■ **Exercises to complete**:
1. Can you translate this sentence from the Rural Roots printing post into Spanish: "Two students picked up the copies from the printer and came back disappointed because of the problems they had discovered."?
2. Answer these from the Rural Roots printing post:
(a) Which pages were left out of the numbering sequence?
(b) Who picked up the copies?
(c) Which free program does a comment suggest for "printing" to PDF?
3. Where the Rural Roots printing post stops, could you pick it up and keep writing?

■ **Passage**:
=== Section Start ===

I checked and double-checked the page numbering to make sure they were still all properly aligned after I had entered the "indexed" page numbers on the Table of Contents page--something that had not been possible till I had actually entered the numbers in the Rural Roots document. Previous to this I had added several other pages--an introduction, an inside title page also listing the student authors, and two section title pages between several of the stories. I started the numbering after those pages were in place in the Rural Roots document. Those front pages were not included in the numbering sequence.

Two students picked up the copies from the printer and came back disappointed because of the problems they had discovered. They talked to the copy shop person on duty about what they saw, and he said " ___________ printed them just the way 'she' (referring to me) sent them in." I figured it was, in fact, a result of my not having caught a little change that happened at the beginning of the document before I sent it in--which would have knocked all the number alignments off by one or more lines. Discovery of the "perfect" copy makes me wonder. . . . Did the copy shop worker do what I blamed myself for doing--making a small, unnoticed change at the beginning of the document, throwing off the alignment?

I have several questions:

Could different versions of OpenOffice account for the differences in my printed version and theirs?

Is it reasonable to pursue getting any compensation from them for what looks like their mess-up?

How can we avoid this happening in the future?




4 Comments:

  • * It seems possible that different OpenOffice.org versions could account for the differences. Or perhaps even differences in print settings?
    * Re. compensation, you should be able to go to your e-mail and open the exact version that you e-mailed them. If it looks good and they affirmed that it looked good on their end (depending on what exactly they were communicating), it might be reasonable to at least talk with them.
    * You might avoid similar problems by "printing" to PDF, perhaps using the freely available CutePDF program. The PDF format is a graphics format rather than a word-processing format, and it should print for them basically as it does for you. (That's not absolutely true, but close enough.) PDF files *may* be bigger than the word-processing files, though.

=== Section End ===

■ **Input data**:

=== Section Start ===

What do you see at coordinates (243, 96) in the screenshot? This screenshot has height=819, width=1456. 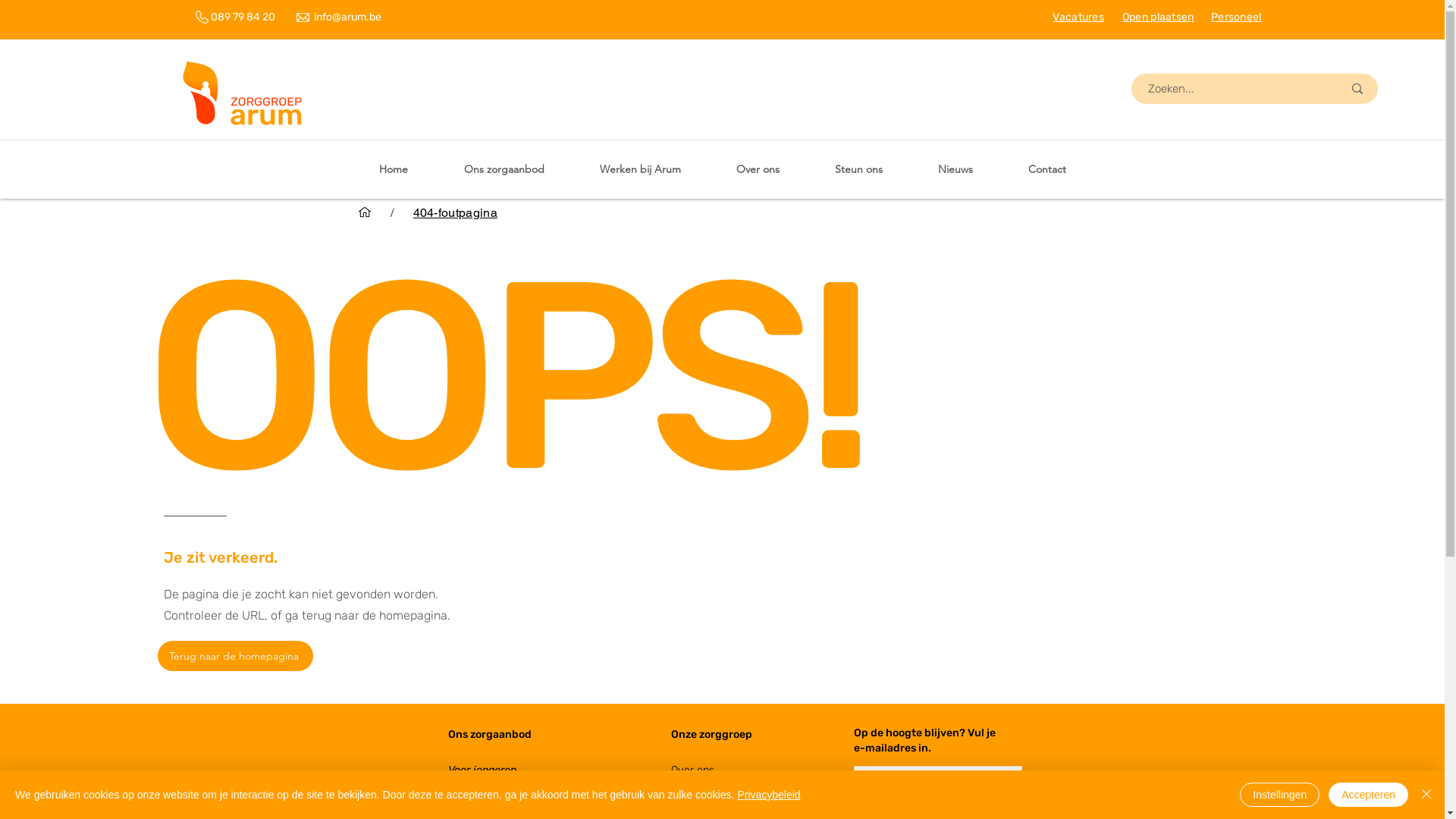 I see `'Logo arum-def_edited.png'` at bounding box center [243, 96].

=== Section End ===

■ **Results for the exercise**:
1. Dos estudiantes recogieron las copias en la imprenta y regresaron decepcionados por los problemas que habían descubierto.

2.
(a) The front pages: an introduction, an inside title page listing the student authors, and two section title pages.
(b) Two students.
(c) CutePDF.

3.
    By Anonymous EldestSon, at 12/28/2011  

  • You would have avoided the problem by doing the standard thing of converting to PDF before sending, which is native to OpenOffice. PDFs don't change around like OpenOffice and Word documents, etc, etc are VERY prone to doing.

    Yes, pursue compensation. They should have sent you a PDF proof before printing. That's also standard.

    By Anonymous Hans Mast, at 12/30/2011  

  • As someone that works for a printing company, a few things I would recommend. 1 as mentioned before. Definitely save or print to a pdf. OpenOffice like word is not designed for Printing Companies and moving from one computer to another can wreak havoc on a native document. 2 it would be more convenient for the printer, if you had printed the .pdf with just one page on each page of the pdf, instead of having two pages on each page of the document.

    In relation to compensation, you can try, but if they are part of a chain such as office max or staples it will probably take more time and energy than it is worth.

    If you need any help in the future with printing projects you can contact me at jon.martin @ executiveprintingcorp.com

    By Anonymous Jon, at 12/30/2011  

  • I hear everyone loud and clear--give the printer a PDF file. I didn't know that. Thanks for telling me. Now I need to learn how to convert to a PDF file.

    Thanks to everyone who responded.